Storm Therapeutics is a clinical stage biotechnology company focused on discovering and developing novel small molecule therapies targeting RNA modifying enzymes (RME) for oncology and other diseases.

Strata Oncology is a precision oncology company aiming to enable large-scale molecularly informed clinical cancer research.  The company has developed an end-to-end technology platform for sequencing tumors across a network of health systems and has used AI to build algorithms to determine the best course of therapy for patience on an individual level.

TRex Bio is a discovery-stage biotechnology company focused on making a meaningful difference in the lives of patients suffering from fatal or debilitating illnesses including autoimmune and inflammatory diseases. TRex aims to achieve this vision via functional manipulation of Tregs and other immune cells in a tissue-specific and disease-specific fashion.

Triana Biomedicines is developing molecular glue therapeutics initially tailored for targeted protein degradation applications. TRIANA is building its pipeline using a target-first, rational approach to molecular glue discovery, and aspires to develop products for a wide range of therapeutic applications.

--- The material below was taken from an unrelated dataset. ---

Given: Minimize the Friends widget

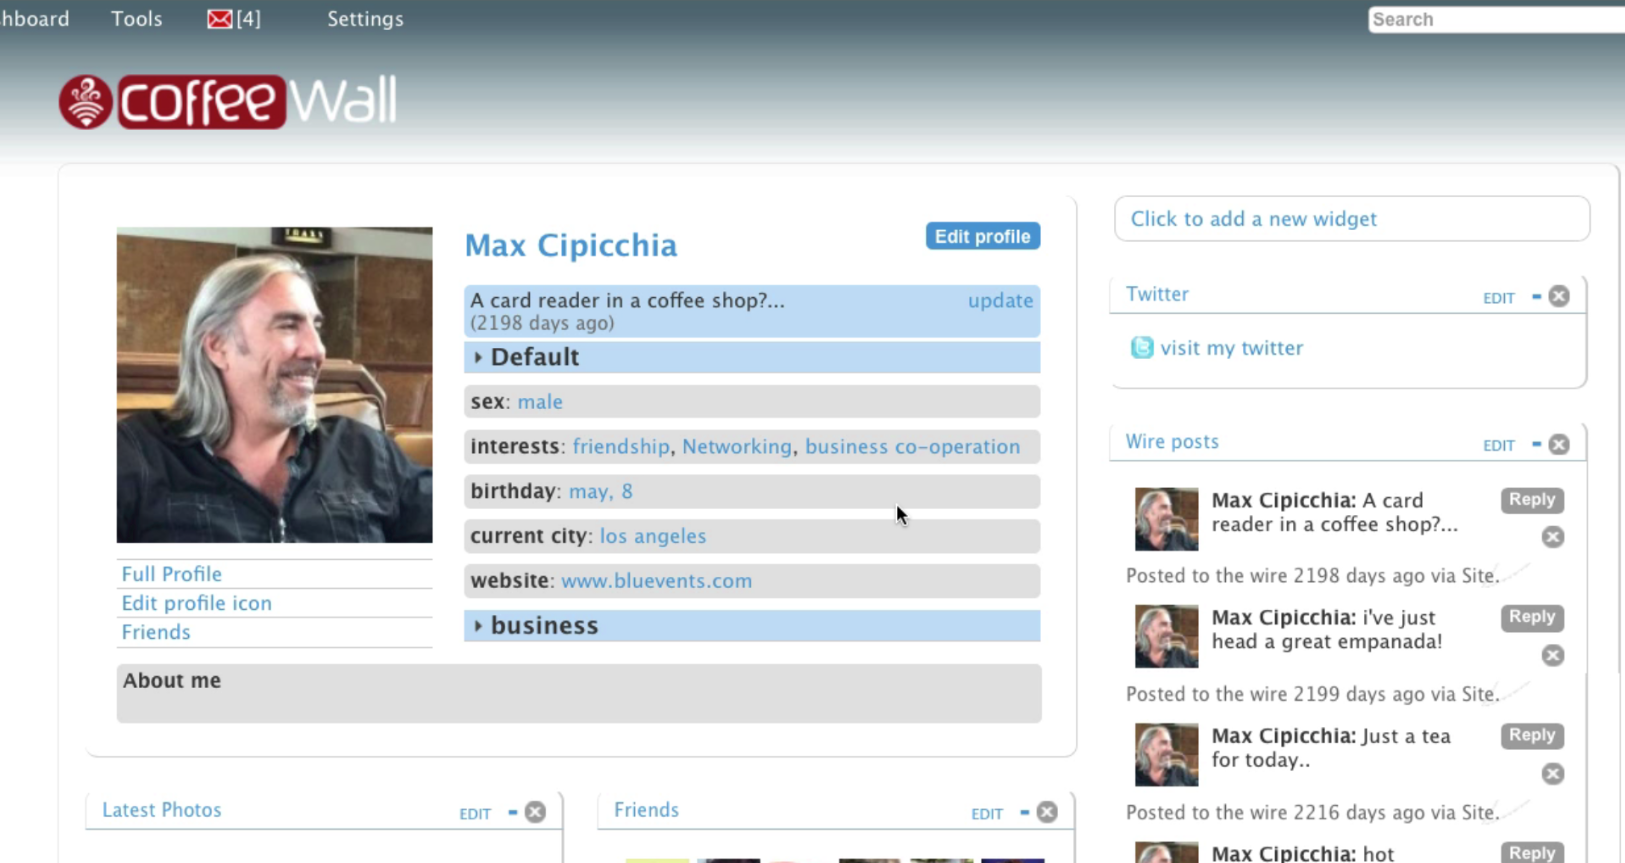Looking at the screenshot, I should click(x=1024, y=813).
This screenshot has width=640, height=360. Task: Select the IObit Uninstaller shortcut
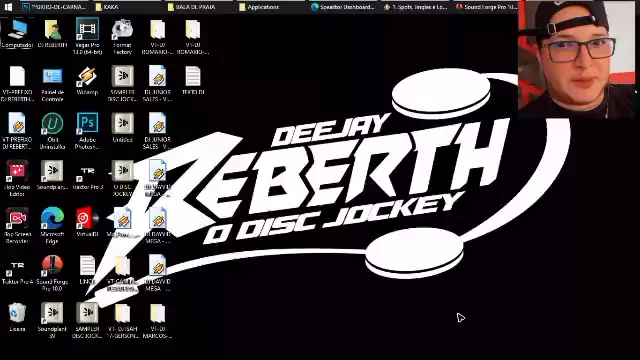point(52,131)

Trimtech Therapeutics is developing selective small molecule degraders of toxic protein aggregates for treatment of neurodegenerative and peripheral diseases, while leaving functional monomers untouched. The company’s proprietary degrader technology leverages TRIM21 biology as pioneered by the company’s founders Dr Leo James and Dr Will McEwan from the University of Cambridge.

VitaDAO is a decentralized accelerator for drug development. The core mission is the acceleration of research and development in the longevity space.